• **Excerpted passage**:
My mother-in-law typically does not sear her firm tofu, but I am now a convert, after TW of
shared his recipe for lor ark (braised duck). This creates two separate textures in the tofu, a rough “skin” that sponges up the gravy well and the smooth curd beneath.Like TW’s recipe, my MIL’s lor bak begins with a caramel. Unlike Western caramels which begin with sugar and a touch of water, caramel for lor is made by cooking sugar in oil until it caramelises. Then, instead of deglazing the pan with water, as one is wont to do in Western cooking, aromatics are added to the oil-caramel mixture and hastily stir-fried. These are the spices and garlic that had been sitting with the pork belly, plus roughly cut pieces of galangal - absolutely quintessential to the dish. “Mmm, so fragrant already,” my MIL coos at the smell emitting from the pot.
The pork strips are laid across the base of the pot to sear, the dark soy sauce absorbed into the pork’s pores and the sugars in the pan turning dark and incredibly fragrant. I was in awe. These are techniques that you don’t really find on the Internet, that cooks in Singapore tuck away into their back pockets and don’t share when verbally disclosing a recipe, because the way to truly learn to cook in Singapore is by watching, observing, and imitating. I noticed this when I was teaching my mother-in-law to cook. Her eyes were constantly watching as I prepared a certain ingredient, alert to when something is added to the pan without announcement even as her hands were busy with the chopping of garlic or onion. It amuses me to imagine what might have caused this hypervigilance - so many Singaporeans shroud their cooking in secrecy, and even those who are generous enough to let you into their kitchens to cook alongside them might discreetly sneak ingredients into the pot when you’re not watching.

• **Extracted material**:
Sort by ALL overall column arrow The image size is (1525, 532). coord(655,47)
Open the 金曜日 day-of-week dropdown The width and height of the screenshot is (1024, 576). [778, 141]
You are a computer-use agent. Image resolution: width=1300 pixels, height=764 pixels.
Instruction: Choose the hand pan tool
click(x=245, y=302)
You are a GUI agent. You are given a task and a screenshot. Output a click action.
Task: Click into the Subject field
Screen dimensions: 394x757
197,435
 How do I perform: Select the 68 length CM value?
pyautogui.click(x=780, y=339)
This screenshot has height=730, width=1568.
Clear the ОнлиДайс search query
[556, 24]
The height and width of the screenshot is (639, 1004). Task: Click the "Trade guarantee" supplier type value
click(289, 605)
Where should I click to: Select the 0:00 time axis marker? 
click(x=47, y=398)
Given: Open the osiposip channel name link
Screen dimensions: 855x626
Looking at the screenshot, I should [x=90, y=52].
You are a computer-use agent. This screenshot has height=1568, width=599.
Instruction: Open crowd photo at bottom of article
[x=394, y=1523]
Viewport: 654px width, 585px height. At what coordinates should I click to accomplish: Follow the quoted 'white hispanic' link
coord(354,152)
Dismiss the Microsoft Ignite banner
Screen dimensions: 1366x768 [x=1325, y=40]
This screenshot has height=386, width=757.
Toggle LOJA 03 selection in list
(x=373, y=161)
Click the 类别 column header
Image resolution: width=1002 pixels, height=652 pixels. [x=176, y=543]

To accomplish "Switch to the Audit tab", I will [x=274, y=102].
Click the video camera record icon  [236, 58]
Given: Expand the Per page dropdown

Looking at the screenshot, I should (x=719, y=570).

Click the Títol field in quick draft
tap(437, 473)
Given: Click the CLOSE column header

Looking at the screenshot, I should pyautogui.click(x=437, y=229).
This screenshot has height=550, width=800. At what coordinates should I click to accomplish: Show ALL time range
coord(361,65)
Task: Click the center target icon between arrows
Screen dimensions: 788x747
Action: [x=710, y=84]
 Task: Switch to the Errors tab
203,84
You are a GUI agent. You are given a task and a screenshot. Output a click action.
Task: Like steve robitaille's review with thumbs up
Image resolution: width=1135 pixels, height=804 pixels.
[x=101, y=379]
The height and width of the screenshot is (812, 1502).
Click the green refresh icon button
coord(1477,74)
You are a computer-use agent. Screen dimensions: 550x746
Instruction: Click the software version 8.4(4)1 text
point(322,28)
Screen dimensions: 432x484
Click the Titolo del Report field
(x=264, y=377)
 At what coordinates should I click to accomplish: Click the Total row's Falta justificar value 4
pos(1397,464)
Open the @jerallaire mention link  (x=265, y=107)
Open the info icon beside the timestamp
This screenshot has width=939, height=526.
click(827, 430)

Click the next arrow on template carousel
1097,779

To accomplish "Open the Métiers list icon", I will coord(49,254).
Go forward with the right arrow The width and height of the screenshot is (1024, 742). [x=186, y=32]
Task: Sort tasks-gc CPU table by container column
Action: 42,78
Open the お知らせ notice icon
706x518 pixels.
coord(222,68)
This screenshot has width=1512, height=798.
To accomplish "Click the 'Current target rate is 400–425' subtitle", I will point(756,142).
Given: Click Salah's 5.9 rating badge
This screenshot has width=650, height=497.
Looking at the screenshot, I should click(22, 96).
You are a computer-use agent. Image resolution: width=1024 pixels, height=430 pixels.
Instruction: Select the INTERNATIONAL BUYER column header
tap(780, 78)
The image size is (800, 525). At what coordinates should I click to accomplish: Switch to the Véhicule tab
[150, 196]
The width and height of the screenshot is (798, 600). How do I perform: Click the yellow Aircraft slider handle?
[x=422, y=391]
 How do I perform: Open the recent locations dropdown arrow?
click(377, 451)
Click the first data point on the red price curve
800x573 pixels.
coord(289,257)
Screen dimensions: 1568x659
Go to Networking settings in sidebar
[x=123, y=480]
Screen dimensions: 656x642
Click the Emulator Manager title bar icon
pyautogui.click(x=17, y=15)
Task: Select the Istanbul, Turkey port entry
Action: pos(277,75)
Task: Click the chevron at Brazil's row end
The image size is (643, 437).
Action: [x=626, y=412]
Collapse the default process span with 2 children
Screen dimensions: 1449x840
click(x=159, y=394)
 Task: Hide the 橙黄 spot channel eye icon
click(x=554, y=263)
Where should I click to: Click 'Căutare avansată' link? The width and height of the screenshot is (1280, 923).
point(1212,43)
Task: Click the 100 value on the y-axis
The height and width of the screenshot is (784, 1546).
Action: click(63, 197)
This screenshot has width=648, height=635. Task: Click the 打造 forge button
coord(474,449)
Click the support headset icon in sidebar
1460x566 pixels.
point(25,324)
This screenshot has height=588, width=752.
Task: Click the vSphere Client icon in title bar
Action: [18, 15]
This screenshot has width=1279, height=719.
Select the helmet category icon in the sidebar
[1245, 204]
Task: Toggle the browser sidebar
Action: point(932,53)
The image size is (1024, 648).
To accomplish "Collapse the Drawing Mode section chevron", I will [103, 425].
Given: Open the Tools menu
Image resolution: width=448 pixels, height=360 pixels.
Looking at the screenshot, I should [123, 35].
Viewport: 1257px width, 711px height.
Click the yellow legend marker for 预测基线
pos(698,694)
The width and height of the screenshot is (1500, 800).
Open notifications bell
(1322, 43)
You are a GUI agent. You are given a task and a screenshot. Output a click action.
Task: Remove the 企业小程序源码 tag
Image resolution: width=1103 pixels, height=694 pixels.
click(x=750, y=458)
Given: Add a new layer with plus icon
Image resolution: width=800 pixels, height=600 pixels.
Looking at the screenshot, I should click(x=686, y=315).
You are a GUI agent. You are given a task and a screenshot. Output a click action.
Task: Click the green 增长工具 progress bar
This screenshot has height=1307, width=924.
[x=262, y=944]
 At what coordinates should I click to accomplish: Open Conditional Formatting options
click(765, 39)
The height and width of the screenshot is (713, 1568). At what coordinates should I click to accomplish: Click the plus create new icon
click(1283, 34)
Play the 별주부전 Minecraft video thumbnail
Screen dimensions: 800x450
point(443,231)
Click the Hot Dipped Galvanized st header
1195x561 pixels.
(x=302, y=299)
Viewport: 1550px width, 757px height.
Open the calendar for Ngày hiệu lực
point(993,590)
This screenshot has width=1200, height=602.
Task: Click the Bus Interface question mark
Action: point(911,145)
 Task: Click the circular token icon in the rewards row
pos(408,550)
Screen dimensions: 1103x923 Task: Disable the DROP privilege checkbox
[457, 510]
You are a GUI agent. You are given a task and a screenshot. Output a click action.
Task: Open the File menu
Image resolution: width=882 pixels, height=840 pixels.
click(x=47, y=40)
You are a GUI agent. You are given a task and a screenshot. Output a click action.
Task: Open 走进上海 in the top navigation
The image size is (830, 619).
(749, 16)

• **Required actions**:
1: In the passage on lor bak, which ingredient is called absolutely quintessential to the dish?
2: Return the section of the passage on lor bak that opens with the words containing "My mother-in-law typically" and closes with "from the pot.".
The records were taken from a different source than the passage on lor bak.

• **Completed exercise**:
1: Galangal.

2:
My mother-in-law typically does not sear her firm tofu, but I am now a convert, after TW of
shared his recipe for lor ark (braised duck). This creates two separate textures in the tofu, a rough “skin” that sponges up the gravy well and the smooth curd beneath.Like TW’s recipe, my MIL’s lor bak begins with a caramel. Unlike Western caramels which begin with sugar and a touch of water, caramel for lor is made by cooking sugar in oil until it caramelises. Then, instead of deglazing the pan with water, as one is wont to do in Western cooking, aromatics are added to the oil-caramel mixture and hastily stir-fried. These are the spices and garlic that had been sitting with the pork belly, plus roughly cut pieces of galangal - absolutely quintessential to the dish. “Mmm, so fragrant already,” my MIL coos at the smell emitting from the pot.